##### Available data #####

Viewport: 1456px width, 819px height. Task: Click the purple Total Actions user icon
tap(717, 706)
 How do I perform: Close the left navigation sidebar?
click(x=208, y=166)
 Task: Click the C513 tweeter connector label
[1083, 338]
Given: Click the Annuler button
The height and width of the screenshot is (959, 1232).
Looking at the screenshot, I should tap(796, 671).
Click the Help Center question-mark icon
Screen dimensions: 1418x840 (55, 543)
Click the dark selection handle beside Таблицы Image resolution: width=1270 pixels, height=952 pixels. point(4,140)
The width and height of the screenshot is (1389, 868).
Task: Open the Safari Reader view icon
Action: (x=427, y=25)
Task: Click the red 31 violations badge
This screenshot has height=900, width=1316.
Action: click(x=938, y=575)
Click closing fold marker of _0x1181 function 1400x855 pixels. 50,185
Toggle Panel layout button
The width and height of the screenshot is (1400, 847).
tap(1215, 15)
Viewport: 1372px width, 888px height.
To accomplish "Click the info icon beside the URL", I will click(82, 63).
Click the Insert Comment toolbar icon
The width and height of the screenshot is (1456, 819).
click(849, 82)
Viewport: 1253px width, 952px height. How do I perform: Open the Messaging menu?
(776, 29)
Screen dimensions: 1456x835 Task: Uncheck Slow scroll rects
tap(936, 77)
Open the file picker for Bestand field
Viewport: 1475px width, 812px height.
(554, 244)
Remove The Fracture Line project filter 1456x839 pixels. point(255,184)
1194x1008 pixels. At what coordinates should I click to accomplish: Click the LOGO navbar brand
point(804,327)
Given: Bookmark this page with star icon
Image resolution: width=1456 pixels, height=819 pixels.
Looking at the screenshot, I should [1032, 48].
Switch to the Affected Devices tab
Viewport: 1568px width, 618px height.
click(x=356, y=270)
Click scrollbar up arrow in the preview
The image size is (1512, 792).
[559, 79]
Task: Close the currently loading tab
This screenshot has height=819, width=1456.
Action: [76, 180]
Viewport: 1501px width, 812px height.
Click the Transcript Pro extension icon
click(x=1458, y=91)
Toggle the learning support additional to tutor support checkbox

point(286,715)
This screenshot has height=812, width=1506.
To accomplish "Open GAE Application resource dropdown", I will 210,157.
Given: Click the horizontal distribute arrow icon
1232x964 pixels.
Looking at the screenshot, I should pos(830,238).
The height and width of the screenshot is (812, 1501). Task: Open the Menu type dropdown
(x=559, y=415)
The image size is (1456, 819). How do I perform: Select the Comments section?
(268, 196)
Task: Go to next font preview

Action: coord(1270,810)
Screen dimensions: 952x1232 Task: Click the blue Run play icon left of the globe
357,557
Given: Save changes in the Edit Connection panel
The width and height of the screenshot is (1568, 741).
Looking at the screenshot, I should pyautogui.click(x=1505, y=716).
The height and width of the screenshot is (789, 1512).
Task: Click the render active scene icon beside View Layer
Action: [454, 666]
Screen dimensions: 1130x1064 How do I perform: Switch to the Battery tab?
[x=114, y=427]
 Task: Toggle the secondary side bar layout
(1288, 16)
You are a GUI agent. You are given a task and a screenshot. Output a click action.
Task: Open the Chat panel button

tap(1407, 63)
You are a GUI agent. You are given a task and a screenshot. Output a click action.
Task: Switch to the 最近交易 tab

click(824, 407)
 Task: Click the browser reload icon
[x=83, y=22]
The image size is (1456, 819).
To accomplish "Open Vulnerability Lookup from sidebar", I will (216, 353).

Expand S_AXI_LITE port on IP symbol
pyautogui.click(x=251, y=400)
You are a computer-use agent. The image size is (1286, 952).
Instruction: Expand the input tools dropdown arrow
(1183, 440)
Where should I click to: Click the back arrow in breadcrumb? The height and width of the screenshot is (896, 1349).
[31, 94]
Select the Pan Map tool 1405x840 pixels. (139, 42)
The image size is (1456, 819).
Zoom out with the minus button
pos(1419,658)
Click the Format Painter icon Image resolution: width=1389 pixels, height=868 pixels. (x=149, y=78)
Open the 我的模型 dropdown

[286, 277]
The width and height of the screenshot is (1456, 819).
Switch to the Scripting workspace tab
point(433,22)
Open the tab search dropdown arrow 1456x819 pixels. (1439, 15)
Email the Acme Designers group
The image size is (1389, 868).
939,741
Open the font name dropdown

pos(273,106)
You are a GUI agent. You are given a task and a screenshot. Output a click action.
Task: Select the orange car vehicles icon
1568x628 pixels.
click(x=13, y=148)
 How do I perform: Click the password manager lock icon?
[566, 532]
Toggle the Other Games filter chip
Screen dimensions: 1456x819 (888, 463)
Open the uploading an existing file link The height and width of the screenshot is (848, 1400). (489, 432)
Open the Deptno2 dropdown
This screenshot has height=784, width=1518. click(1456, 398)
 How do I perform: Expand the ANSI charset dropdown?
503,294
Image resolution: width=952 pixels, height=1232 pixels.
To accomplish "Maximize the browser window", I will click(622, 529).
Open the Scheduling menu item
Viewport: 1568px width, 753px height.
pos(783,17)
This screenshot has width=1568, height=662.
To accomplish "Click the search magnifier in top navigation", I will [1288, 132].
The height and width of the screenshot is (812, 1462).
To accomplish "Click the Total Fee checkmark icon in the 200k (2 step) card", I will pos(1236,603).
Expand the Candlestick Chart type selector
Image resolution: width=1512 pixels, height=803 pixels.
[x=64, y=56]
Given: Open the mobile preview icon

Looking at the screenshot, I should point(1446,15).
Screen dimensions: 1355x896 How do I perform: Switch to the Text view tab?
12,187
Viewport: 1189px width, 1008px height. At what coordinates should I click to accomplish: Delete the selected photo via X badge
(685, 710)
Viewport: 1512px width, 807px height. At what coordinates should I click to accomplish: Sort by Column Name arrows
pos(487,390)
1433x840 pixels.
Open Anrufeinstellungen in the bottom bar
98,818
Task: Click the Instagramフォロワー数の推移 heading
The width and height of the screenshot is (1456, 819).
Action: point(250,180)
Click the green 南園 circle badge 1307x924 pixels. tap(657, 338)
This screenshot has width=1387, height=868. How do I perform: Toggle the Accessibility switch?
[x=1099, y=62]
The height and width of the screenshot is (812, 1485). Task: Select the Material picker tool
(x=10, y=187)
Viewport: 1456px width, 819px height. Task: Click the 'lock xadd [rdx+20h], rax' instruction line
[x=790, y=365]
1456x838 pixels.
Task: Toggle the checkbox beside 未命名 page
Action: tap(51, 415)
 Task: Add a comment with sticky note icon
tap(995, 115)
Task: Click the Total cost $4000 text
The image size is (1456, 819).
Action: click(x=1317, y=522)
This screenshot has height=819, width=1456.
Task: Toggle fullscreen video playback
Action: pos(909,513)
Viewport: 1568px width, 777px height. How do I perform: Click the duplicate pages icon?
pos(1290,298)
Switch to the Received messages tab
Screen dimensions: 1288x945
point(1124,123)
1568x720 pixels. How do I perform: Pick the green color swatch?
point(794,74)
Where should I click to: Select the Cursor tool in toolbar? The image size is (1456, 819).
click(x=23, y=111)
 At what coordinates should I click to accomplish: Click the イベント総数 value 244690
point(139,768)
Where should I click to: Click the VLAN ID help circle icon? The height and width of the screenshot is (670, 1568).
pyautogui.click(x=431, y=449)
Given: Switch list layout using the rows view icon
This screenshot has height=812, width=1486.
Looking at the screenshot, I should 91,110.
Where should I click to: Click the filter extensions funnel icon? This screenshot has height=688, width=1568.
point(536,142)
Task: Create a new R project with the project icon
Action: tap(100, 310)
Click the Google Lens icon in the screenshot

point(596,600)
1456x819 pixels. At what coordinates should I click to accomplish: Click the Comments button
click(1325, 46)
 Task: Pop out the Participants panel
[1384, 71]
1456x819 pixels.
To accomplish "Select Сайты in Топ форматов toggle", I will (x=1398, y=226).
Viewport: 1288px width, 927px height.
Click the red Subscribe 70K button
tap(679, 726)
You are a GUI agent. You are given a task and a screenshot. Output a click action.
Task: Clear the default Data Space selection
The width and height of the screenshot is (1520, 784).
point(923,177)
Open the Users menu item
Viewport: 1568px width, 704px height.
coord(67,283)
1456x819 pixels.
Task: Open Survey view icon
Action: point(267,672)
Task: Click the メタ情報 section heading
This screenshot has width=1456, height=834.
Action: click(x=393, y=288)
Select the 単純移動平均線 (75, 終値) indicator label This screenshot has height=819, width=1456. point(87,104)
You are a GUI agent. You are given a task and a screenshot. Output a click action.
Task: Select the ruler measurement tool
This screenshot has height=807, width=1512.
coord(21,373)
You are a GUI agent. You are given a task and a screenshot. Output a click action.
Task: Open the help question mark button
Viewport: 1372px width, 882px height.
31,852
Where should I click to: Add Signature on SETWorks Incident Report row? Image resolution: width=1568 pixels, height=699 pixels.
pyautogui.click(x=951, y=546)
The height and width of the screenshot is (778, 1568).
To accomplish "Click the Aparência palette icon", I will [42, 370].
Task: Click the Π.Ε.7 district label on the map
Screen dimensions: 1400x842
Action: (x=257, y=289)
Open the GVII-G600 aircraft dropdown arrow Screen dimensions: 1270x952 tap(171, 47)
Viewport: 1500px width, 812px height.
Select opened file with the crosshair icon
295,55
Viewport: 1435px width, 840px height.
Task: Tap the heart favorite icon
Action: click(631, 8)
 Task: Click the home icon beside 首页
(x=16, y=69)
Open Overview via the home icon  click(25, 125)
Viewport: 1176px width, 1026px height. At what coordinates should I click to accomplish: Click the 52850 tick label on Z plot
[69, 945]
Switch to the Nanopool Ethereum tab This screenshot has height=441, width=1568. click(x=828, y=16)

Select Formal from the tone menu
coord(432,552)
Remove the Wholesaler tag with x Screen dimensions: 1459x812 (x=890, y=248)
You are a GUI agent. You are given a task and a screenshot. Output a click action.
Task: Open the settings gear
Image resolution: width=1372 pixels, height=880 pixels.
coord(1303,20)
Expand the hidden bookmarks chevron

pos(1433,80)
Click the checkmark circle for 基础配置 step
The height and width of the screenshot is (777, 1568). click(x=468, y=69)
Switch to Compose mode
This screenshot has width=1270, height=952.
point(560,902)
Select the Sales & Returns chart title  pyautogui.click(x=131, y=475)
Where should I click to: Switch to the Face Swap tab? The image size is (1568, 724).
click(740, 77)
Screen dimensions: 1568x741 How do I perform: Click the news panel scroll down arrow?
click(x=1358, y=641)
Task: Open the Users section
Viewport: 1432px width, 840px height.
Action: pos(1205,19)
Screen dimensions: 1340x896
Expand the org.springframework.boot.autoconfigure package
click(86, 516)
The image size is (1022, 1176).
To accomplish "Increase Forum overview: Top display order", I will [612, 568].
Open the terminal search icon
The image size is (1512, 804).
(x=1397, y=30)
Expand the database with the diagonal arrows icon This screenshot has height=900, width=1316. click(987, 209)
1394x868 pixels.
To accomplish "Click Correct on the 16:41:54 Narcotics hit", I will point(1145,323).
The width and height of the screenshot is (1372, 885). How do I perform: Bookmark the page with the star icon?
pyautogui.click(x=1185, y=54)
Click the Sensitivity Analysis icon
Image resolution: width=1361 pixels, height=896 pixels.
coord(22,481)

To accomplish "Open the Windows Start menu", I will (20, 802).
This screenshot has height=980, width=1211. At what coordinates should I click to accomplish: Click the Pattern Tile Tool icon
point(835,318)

#####

Task requirements: Each line from the one containing "Task: Open the Users section" through the end of the listing above should be copied exactly, with no other line included.

Response to this exercise:
Task: Open the Users section
Viewport: 1432px width, 840px height.
Action: pos(1205,19)
Screen dimensions: 1340x896
Expand the org.springframework.boot.autoconfigure package
click(86, 516)
The image size is (1022, 1176).
To accomplish "Increase Forum overview: Top display order", I will [612, 568].
Open the terminal search icon
The image size is (1512, 804).
(x=1397, y=30)
Expand the database with the diagonal arrows icon This screenshot has height=900, width=1316. click(987, 209)
1394x868 pixels.
To accomplish "Click Correct on the 16:41:54 Narcotics hit", I will point(1145,323).
The width and height of the screenshot is (1372, 885). How do I perform: Bookmark the page with the star icon?
pyautogui.click(x=1185, y=54)
Click the Sensitivity Analysis icon
Image resolution: width=1361 pixels, height=896 pixels.
coord(22,481)

To accomplish "Open the Windows Start menu", I will (20, 802).
This screenshot has height=980, width=1211. At what coordinates should I click to accomplish: Click the Pattern Tile Tool icon
point(835,318)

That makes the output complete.